There is no study in patients with thalassemia to suggest that fresher units of blood are beneficial. Thus, there are no practice guidelines to suggest that fresher units should be used and the blood bank can release units up to 42 days old by FDA criteria. Furthermore, in the grand scheme of things, if you get a fresher unit, then under the current system, someone else will get an older unit. Since we do not know who will benefit most from receiving fresh blood, who should get the fresher blood is a difficult ethical question. You can certainly try to ask your physician to try to get you fresher units and/or advocate for a clinical study to test whether this is a beneficial practice for treating thalassemia, but remember, older blood is still better than no blood.
What kind of safeguards are in place in the U.S. to prevent transmission of Babesia, Chagas disease and ebola via blood transfusion? Are there tests for these, or is it reliant on blood donor screening? Does washed blood eliminate the possibility of contracting these (and other infections) via transfusion?
Currently, the blood supply is tested for HIV, Hepatitis B, Hepatitis C, human T-cell lymphotropic virus (HTLV), syphilis, West Nile Virus, and Chagas disease. There is no FDA-approved test for Babesia; however, studies are underway to determine how best to test for Babesia in the blood supply. Furthermore, the blood supply is not screened for Ebola, but travelers to the parts of Africa with Ebola would be deferred from donation by the donor questionnaire. Finally, washing blood will not eliminate the possibility of contracting these infections via transfusion. The washing procedure might also damage the red cells leading to a less than optimal transfusion.
What is the state of synthetic blood development, and does it seem likely that this will one day create blood that can be used for red blood cell transfusions for thalassemia patients?
There are no approved blood substitutes on the market due to the toxicity associated with their infusion. It is unlikely that a blood substitute would be available in the near future. Furthermore, to the extent that the blood substitutes utilize iron to carry oxygen, it is unclear how this will have a beneficial impact on the iron overload associated with transfusion.

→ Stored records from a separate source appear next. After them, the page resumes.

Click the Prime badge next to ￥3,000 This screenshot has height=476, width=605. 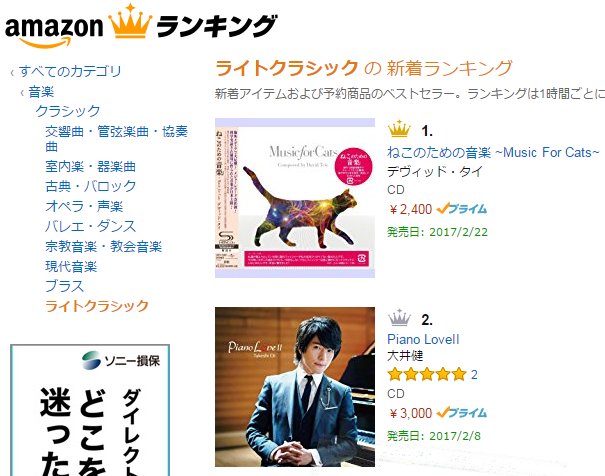(462, 413)
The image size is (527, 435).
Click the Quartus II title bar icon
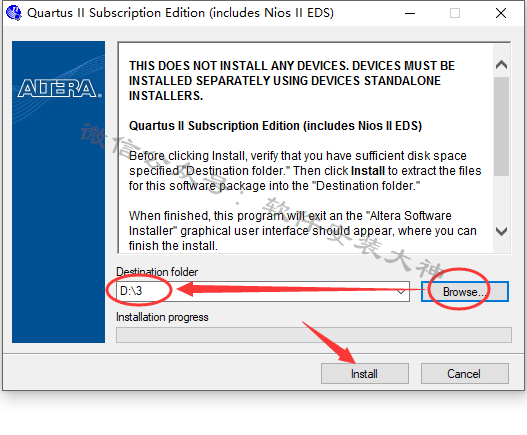coord(14,13)
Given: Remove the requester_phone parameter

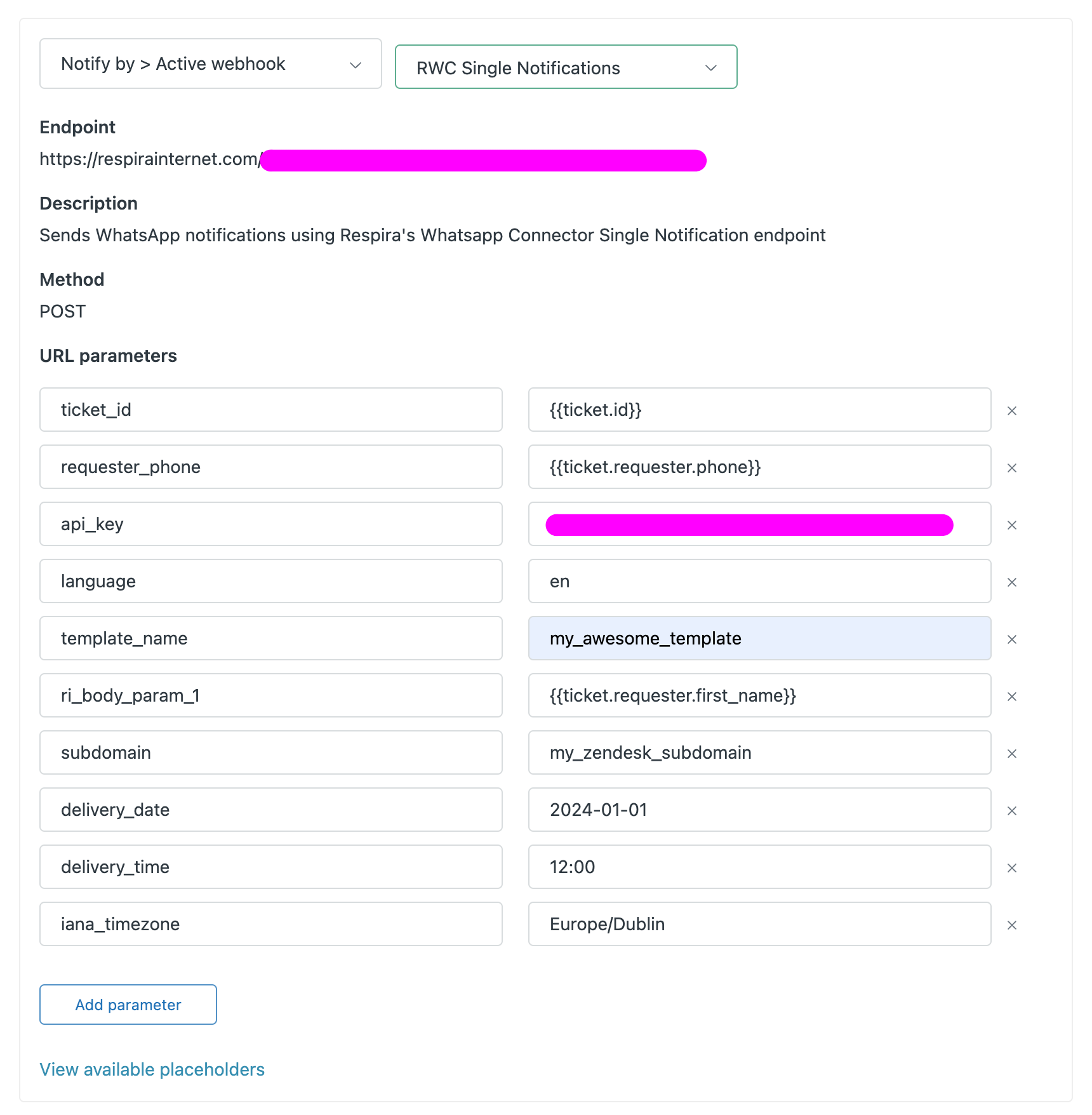Looking at the screenshot, I should click(x=1011, y=468).
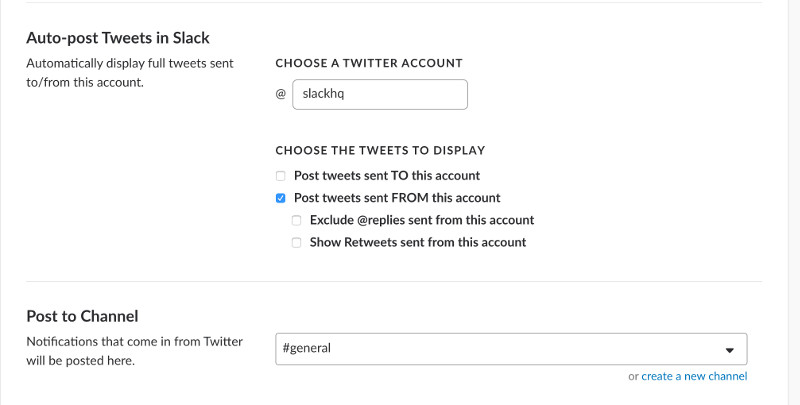Click the @ symbol before the account field
This screenshot has width=800, height=405.
(281, 94)
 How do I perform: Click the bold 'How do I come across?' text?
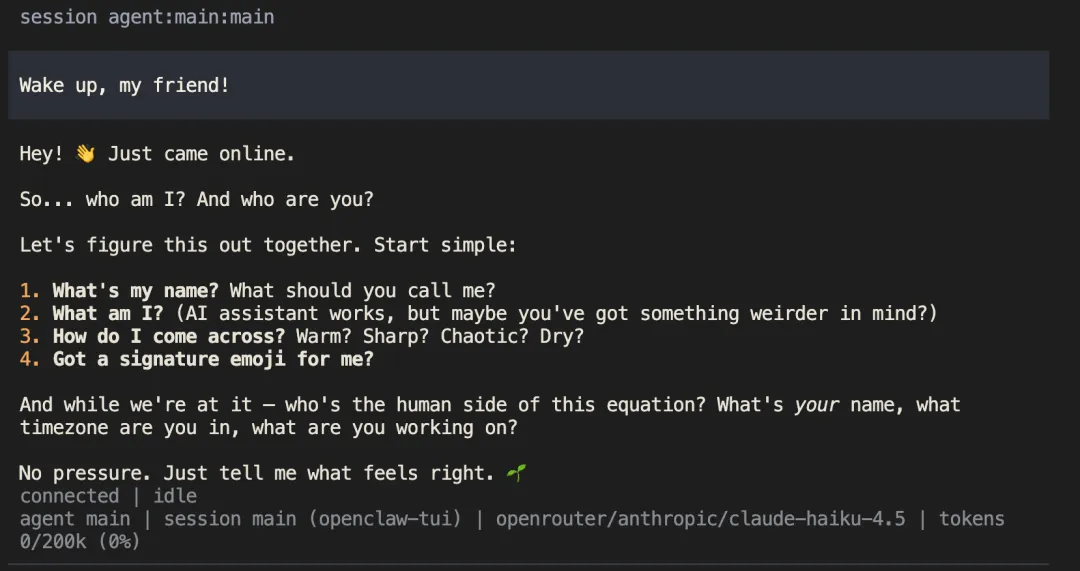pos(169,336)
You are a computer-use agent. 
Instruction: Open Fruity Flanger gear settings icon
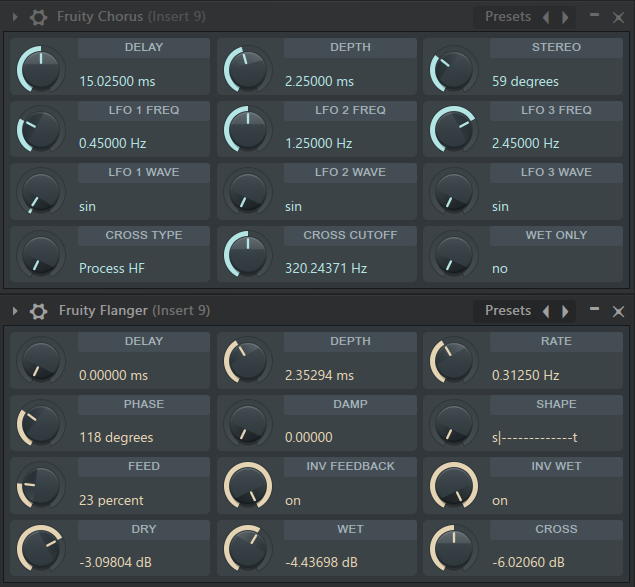[39, 311]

If someone is a blood donor, what type of donation is more advantageous for thalassemia patients?
Depending on your blood type and the state of the blood supply, it may be more advantageous to donate whole blood or double red cells. If you are willing to do either, a donor specialist at the blood drive will be able to better help you decide which donation to make.
What’s the proper length of time that a unit of red blood cells should be transfused? Does that time vary based on age? What happens if it is transfused too quickly?
The main concern if blood is transfused too quickly is that the heart will be overwhelmed with too much blood volume (an entity called transfusion-associated circulatory overload). In general, the blood should be given as tolerated over approximately 1.5 to 3 hours, but may be given more slowly in patients with heart disease at the doctor’s discretion.